The Main Contractor provides all design to the Subcontractor, all drawings are referenced in the Works Information.
Subcontractor arrives on site to commence work, enters the coordinates from the design information and the road level is actually 500mm higher than the design states.
Subcontractor stands work down and seeks advice from the Main Contractor.
Main Contractor states the issue is with topographical information that was used to produce design and the issue will take 2 weeks to resolve.
Question: Under which sub clause of Cl60 does the subcontractor claim for the stand down costs against?
Rather than stand down off their own back the Subcontractor should have asked the Contractor what they wanted them to do which would have been an instruction to stop work under 60.1(4). You could also have notified an early warning an instructed an immediate risk reduction meeting (early warning meeting under NEC4) to discuss the issue and see what they want you to do. It would have been the Contractor responsibility to record the action to be taken which again would have probably been to have stopped whilst the drawings are revised. Or you could have notified that it is now impossible to do the design with those levels and again they would have to give an instruction on how to resolve the impossibility.
I would speak to the Contractor and make sure you get this in writing from them that you have done the correct thing.
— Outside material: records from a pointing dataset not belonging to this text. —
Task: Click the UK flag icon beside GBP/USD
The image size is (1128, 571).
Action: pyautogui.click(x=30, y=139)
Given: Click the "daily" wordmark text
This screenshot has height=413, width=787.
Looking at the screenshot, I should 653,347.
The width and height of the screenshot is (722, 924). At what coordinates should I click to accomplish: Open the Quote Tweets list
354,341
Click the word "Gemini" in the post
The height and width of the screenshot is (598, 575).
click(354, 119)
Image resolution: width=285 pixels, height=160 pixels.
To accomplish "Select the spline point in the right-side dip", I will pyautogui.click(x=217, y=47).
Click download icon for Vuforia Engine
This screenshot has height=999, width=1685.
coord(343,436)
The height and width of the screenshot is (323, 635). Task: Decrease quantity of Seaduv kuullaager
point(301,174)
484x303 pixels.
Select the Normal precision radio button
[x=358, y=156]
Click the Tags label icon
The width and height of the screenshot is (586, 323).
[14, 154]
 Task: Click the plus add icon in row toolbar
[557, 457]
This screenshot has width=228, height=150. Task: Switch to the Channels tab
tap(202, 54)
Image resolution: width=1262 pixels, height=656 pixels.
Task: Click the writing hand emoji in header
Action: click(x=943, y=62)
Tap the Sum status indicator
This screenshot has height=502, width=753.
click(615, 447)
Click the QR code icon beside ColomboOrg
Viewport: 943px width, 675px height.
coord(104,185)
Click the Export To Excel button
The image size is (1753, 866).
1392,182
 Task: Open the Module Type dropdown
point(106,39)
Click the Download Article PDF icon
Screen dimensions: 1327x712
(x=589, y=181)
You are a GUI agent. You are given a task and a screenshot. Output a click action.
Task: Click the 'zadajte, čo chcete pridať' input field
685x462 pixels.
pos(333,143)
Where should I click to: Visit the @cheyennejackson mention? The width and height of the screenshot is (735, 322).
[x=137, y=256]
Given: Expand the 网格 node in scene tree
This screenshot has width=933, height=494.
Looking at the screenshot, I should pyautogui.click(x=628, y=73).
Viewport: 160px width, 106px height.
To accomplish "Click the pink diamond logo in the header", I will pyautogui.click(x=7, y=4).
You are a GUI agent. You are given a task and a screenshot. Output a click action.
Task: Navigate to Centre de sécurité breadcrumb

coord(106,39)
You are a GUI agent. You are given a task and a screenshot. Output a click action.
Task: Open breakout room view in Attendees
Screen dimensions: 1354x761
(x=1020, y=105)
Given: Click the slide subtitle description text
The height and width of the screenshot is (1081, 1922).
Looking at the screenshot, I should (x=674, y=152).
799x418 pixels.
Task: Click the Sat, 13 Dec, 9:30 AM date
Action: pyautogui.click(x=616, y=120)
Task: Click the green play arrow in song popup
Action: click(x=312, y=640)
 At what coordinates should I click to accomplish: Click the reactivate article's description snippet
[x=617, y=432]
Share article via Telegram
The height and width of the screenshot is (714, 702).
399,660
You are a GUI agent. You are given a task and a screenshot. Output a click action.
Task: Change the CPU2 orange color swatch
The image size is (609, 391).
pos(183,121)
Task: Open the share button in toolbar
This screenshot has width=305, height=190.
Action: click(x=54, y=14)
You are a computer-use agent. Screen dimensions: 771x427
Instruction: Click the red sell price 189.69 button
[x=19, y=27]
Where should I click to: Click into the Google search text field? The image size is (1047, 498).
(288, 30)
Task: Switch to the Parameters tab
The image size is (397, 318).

Worst case scenario you will include the cost of being stopped within the CE for the change to the Works Information when it comes two weeks later under 60.1(1), but much better to get clear agreement from them that they wanted you to stop, otherwise they might claim you did that off your own back and they will not pay for it (but hard to agree anything else here other than the Subcontractor should be able to claim for something that clearly is not their liability).